An open API service indexing awesome lists of open source software.

https://github.com/kohei-wada/phs

PipeLine Haskell Script
https://github.com/kohei-wada/phs

ghc haskell shellscript

Last synced: 14 days ago
JSON representation

PipeLine Haskell Script

Awesome Lists containing this project

README

          

# phs - PipeLine Haskell Script

A simple command-line tool that applies Haskell functions to each line of standard input.

## Philosophy

`phs` brings the elegance of Haskell's pure functions to the UNIX shell. It's designed as a spiritual successor to AWK, replacing imperative scripting with functional composition. The tool embodies the perfect synergy between Haskell's concise, elegant functions and shell pipelines - two paradigms that have always been naturally compatible.

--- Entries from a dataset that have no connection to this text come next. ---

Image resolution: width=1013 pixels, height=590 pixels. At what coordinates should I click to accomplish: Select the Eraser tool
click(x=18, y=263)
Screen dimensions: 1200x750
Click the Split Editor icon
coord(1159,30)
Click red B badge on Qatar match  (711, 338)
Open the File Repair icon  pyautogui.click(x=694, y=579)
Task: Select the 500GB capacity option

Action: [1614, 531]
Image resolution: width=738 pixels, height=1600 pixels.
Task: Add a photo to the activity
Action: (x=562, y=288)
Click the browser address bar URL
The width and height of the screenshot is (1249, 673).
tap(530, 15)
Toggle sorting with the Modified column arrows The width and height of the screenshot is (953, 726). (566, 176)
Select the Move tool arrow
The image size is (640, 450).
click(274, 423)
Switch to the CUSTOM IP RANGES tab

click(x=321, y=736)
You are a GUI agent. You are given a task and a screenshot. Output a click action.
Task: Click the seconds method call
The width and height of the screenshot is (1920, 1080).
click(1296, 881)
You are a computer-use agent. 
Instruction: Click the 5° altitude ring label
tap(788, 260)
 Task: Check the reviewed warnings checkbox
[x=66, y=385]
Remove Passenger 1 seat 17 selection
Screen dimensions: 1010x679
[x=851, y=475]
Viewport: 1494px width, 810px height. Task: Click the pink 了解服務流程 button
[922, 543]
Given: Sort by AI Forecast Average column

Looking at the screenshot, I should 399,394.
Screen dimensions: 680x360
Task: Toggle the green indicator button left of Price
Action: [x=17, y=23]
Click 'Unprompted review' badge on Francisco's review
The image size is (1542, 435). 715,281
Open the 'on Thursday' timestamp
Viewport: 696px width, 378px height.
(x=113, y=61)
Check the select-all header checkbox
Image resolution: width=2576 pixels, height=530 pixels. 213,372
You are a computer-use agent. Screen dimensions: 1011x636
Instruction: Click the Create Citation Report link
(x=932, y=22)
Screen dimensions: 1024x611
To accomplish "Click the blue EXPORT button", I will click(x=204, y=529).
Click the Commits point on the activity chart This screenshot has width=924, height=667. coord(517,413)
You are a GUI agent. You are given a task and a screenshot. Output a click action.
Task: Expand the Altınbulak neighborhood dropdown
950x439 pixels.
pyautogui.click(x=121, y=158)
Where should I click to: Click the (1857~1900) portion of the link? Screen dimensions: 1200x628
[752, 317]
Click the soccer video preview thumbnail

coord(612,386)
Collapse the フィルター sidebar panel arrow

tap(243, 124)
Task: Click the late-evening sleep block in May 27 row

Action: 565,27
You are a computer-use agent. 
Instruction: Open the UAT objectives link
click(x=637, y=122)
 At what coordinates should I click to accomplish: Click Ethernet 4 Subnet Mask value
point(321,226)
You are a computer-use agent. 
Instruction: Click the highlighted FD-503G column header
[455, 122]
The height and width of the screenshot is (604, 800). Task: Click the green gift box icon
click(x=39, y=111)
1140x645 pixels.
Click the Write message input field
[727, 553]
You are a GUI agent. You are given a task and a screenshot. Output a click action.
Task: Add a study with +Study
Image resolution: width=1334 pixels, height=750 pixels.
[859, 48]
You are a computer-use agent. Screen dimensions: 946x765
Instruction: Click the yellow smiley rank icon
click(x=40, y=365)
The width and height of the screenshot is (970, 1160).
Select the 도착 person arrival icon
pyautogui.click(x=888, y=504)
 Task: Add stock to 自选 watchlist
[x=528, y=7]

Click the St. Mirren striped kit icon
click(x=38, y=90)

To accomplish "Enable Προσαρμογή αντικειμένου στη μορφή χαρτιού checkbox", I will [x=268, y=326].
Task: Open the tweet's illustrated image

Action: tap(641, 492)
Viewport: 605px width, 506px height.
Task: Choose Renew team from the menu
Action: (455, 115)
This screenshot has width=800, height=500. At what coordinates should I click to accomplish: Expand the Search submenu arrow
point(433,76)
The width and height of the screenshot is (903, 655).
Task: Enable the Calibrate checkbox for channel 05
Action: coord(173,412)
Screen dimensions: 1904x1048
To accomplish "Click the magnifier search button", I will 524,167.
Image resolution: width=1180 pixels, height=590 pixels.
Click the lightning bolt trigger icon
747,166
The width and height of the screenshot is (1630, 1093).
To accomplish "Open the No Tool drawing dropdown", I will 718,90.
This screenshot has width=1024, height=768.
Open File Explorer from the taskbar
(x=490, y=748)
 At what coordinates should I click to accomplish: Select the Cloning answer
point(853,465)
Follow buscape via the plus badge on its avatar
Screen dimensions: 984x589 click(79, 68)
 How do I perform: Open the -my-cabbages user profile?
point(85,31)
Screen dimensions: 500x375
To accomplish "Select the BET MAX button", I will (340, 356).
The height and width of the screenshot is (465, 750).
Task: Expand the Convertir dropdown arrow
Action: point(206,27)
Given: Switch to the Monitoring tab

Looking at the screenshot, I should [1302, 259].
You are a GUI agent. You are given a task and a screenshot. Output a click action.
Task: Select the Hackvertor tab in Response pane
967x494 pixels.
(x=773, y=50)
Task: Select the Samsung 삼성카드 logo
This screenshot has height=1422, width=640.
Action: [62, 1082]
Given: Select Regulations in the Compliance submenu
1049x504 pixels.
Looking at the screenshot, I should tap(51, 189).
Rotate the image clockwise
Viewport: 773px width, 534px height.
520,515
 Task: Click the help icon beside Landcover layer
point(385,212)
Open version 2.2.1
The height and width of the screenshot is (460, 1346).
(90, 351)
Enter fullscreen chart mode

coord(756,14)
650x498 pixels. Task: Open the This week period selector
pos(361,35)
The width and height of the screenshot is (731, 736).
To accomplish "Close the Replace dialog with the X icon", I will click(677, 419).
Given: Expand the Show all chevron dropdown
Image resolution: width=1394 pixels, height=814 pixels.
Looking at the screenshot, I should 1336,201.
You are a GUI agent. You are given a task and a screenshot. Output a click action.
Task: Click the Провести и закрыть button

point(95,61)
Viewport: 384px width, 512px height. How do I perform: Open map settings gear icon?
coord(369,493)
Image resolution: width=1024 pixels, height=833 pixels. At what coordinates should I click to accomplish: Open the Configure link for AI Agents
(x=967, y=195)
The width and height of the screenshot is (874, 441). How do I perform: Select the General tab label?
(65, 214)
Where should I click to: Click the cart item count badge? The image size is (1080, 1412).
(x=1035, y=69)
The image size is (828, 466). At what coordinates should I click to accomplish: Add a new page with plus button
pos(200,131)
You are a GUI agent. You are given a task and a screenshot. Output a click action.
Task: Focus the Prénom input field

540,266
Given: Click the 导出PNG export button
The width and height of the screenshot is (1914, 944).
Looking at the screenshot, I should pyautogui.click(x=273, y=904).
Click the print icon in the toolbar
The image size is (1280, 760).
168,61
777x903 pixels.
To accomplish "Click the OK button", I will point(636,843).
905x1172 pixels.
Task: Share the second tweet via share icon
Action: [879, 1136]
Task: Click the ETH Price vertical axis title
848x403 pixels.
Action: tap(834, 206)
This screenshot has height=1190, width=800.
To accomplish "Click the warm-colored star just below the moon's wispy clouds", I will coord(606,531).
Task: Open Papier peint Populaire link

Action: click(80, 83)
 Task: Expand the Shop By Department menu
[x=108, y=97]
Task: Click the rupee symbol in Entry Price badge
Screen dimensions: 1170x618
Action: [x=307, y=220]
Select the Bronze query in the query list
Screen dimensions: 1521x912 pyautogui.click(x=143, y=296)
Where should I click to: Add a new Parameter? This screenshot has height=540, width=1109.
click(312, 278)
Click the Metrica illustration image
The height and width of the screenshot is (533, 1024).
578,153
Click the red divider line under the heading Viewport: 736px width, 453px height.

Where AWK requires verbose syntax for simple transformations, `phs` leverages Haskell's point-free style and rich standard library to express complex operations in just a few characters. This isn't just about shorter code - it's about bringing type-safe, composable, and mathematically elegant transformations to everyday shell scripting.

## Overview

`phs` (PipeLine Haskell Script) is a lightweight script for text processing in pipelines. You can specify any Haskell function to transform each line of input. The function can be of any type `String -> a` where `a` has a Show instance, making it incredibly flexible - from simple string transformations to complex data analysis.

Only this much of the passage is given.